◆ ACTIVITY: Although the records contain pictures, only their text should be reproduced, exactly as written.

_ _ _ _

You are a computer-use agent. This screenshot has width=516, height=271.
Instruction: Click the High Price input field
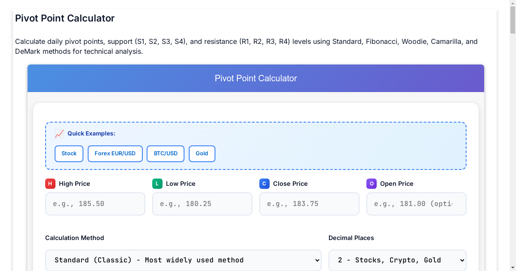(95, 203)
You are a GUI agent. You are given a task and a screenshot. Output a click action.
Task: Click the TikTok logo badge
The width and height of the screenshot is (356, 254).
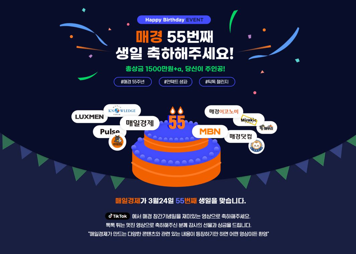117,216
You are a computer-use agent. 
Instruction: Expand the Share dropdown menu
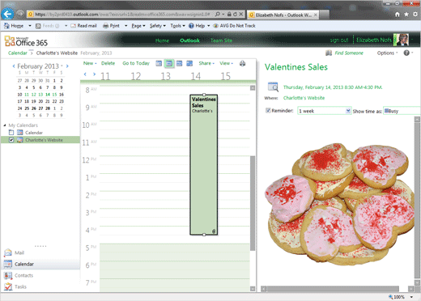[206, 63]
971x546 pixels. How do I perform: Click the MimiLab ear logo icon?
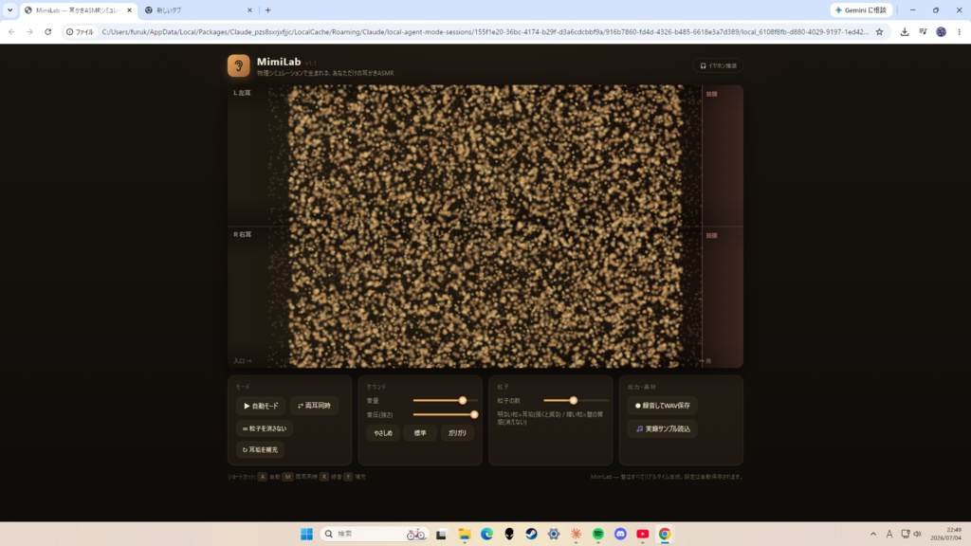(238, 65)
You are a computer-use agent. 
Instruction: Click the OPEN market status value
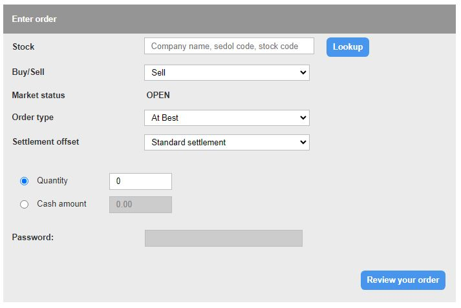pos(158,95)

_ _ _ _

◆ RESULT BELOW:
You are a computer-use agent. This screenshot has width=516, height=271.
Instruction: Click the High Price input field
(95, 203)
You are a GUI agent. You are given a task and a screenshot. Output a click action.
Task: Click the TikTok logo badge
The width and height of the screenshot is (356, 254).
117,216
You are a computer-use agent. 
Instruction: Expand the Share dropdown menu
[206, 63]
971x546 pixels. How do I perform: Click the MimiLab ear logo icon?
(238, 65)
You are a computer-use agent. 
Instruction: Click the OPEN market status value
pos(158,95)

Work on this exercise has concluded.